== Segment start ==
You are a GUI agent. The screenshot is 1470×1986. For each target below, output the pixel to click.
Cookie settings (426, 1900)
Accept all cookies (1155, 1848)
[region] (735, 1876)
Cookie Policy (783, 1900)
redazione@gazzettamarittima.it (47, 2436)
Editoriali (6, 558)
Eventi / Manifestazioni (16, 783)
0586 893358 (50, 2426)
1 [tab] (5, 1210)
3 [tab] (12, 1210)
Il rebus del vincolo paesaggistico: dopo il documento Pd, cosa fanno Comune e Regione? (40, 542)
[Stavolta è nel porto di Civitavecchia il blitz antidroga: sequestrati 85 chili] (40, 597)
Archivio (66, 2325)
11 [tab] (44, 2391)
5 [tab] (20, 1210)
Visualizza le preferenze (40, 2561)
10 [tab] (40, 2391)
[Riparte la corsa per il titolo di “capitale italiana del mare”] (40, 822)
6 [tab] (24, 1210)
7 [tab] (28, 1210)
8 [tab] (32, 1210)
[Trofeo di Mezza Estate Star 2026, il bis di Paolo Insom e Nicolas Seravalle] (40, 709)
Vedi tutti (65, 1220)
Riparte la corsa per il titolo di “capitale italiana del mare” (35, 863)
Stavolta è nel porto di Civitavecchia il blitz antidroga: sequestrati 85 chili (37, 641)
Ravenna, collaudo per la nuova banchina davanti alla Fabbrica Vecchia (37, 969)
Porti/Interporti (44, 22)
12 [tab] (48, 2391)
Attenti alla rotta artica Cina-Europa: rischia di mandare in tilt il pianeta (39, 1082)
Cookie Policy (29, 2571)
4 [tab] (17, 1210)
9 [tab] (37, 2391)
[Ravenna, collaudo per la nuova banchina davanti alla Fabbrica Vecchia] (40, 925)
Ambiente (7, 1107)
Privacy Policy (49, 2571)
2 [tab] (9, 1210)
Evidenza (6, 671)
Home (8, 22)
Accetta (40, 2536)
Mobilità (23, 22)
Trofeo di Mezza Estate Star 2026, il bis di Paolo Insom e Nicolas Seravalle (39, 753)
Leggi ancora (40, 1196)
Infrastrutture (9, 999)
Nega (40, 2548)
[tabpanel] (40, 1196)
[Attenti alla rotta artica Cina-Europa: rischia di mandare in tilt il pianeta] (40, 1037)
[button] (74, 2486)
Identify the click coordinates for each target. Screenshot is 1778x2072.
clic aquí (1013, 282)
== Segment end ==
- [Required action] Repeat only the lines above, from the first line of the entries through the line that contains "[Ravenna, collaudo per", including both ends.

- [Answer to the problem]
You are a GUI agent. The screenshot is 1470×1986. For each target below, output the pixel to click.
Cookie settings (426, 1900)
Accept all cookies (1155, 1848)
[region] (735, 1876)
Cookie Policy (783, 1900)
redazione@gazzettamarittima.it (47, 2436)
Editoriali (6, 558)
Eventi / Manifestazioni (16, 783)
0586 893358 (50, 2426)
1 [tab] (5, 1210)
3 [tab] (12, 1210)
Il rebus del vincolo paesaggistico: dopo il documento Pd, cosa fanno Comune e Regione? (40, 542)
[Stavolta è nel porto di Civitavecchia il blitz antidroga: sequestrati 85 chili] (40, 597)
Archivio (66, 2325)
11 [tab] (44, 2391)
5 [tab] (20, 1210)
Visualizza le preferenze (40, 2561)
10 [tab] (40, 2391)
[Riparte la corsa per il titolo di “capitale italiana del mare”] (40, 822)
6 [tab] (24, 1210)
7 [tab] (28, 1210)
8 [tab] (32, 1210)
[Trofeo di Mezza Estate Star 2026, il bis di Paolo Insom e Nicolas Seravalle] (40, 709)
Vedi tutti (65, 1220)
Riparte la corsa per il titolo di “capitale italiana del mare” (35, 863)
Stavolta è nel porto di Civitavecchia il blitz antidroga: sequestrati 85 chili (37, 641)
Ravenna, collaudo per la nuova banchina davanti alla Fabbrica Vecchia (37, 969)
Porti/Interporti (44, 22)
12 [tab] (48, 2391)
Attenti alla rotta artica Cina-Europa: rischia di mandare in tilt il pianeta (39, 1082)
Cookie Policy (29, 2571)
4 [tab] (17, 1210)
9 [tab] (37, 2391)
[Ravenna, collaudo per la nuova banchina davanti alla Fabbrica Vecchia] (40, 925)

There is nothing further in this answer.